When Peer Reviews Attack

I'm a big fan of peer review in software development. I love sharing ideas, getting feedback on my work, and finding ways to improve my code. But in over 7 years as a developer, I've never seen reviews be done as often as they should. And, sadly, several that I have seen and participated in have gone horribly wrong. The failure usually boils down to poor communication. A bad review meeting, or chain of emails, can degenerate into finger pointing, hurt feelings, and ultimately failure to achieve the goal of the review process: high quality code.

Why review?

Peer review brings many benefits to a software project. It's an opportunity to have another pair (or more) of eyes on a developer's work, trying to catch subtle (or simply careless) mistakes, suggest ways to improve code, or ensure adherence to standards. Peer review is collaborative; the reviewer is taking a stake in the original work and will be backing it with their own seal of approval at the end of the review process. Problems will be caught sooner, standards will be followed consistently, and both reviewer and reviewee will have a chance to learn from the collaboration and perform better in the future.

What could go wrong?

Plenty. For example:

  • Expectations for the process aren't set up front. A developer who doesn't know what to expect from the process may not be prepared to participate properly.
  • Standards aren't communicated in advance. Peer review shouldn't play out like a game of Mao.
  • The reviewer is overzealous. Peer review isn't a time to pursue one's own programming ideaology. That's what the standards committee was for!
  • The reviewee takes it personally. Remember that it isn't about you or your worth as a developer. It's about working together to produce high quality code.

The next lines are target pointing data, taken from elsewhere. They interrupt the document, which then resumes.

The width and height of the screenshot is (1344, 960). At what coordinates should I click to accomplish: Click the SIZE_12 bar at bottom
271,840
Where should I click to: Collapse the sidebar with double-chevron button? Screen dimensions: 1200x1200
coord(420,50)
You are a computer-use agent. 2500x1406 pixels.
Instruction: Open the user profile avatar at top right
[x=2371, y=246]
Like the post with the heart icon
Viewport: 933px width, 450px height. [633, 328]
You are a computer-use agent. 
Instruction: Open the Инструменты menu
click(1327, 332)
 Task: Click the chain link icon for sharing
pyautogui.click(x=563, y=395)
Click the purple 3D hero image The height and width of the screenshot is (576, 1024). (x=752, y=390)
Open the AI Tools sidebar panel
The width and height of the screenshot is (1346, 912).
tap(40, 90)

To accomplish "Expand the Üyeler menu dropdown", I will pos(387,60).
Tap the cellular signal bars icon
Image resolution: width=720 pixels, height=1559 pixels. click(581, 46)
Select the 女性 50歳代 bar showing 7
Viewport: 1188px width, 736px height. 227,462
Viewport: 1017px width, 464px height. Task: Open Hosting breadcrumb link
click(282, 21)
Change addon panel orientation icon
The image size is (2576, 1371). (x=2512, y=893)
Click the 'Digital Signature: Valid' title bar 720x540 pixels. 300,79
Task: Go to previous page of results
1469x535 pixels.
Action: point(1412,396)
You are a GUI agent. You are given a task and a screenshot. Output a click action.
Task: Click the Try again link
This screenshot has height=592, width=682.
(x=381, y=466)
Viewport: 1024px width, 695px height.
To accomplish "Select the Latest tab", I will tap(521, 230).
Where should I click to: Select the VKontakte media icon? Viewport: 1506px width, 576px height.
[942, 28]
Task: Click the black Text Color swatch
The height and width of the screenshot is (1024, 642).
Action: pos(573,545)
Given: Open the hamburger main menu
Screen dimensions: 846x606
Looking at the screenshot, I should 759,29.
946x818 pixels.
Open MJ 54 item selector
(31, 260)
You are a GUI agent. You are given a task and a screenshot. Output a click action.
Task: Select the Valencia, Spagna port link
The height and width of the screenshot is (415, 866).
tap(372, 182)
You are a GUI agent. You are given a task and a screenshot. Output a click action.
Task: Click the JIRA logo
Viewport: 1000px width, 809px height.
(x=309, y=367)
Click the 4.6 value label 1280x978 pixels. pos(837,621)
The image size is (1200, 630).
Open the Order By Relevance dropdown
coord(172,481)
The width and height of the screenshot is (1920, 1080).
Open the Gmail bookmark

I've seen each of these dramas. They lead to alienation of team members, reduced productivity, and sometimes the abandonment of the entire review process. But I've also seen code reviews that work. Good reviews allow ideas to flow freely and the result is ultimately a better solution. Even if I'm only sitting on the sidelines of a review, I can learn something from the process that makes me a better developer.

What makes a better review process?

  • Document the process. Make sure developers are aware of the review process before they begin any work that will be reviewed. If possible, have a new developer sit in on a review first. Reviewers and reviewees should know how the process will work, what they're expected to bring to the process, and what the expected results are.
  • Document the standards. Make sure you have clear, reasonable, and up-to-date standards documentation available to the reviewee before they begin any work that will be reviewed.
  • Be specific. The reviewer should point out not only which rules were violated, but also where. Give the file name, line number, and a brief description of the violation.
  • Be flexible. The reviewer should ask questions and suggest alternatives, but keep in mind that there's a difference between a violation or bug and an option he or she might prefer (if you can't prove empirically that it's better, then it isn't a blocker). The reviewee should do his or her best to follow standards and document code where necessary, be ready to fix problems that are found, and be open to considering suggestions.

It's a jury of your peers

I think this one point is worth stressing. In the best reviews I've seen done, everyone is treated as an equal. It isn't a senior developer lecturing a junior on proper technique, it's two (or more) developers who may not be of equal experience or skill, but nevertheless regard each other, and the process, with respect.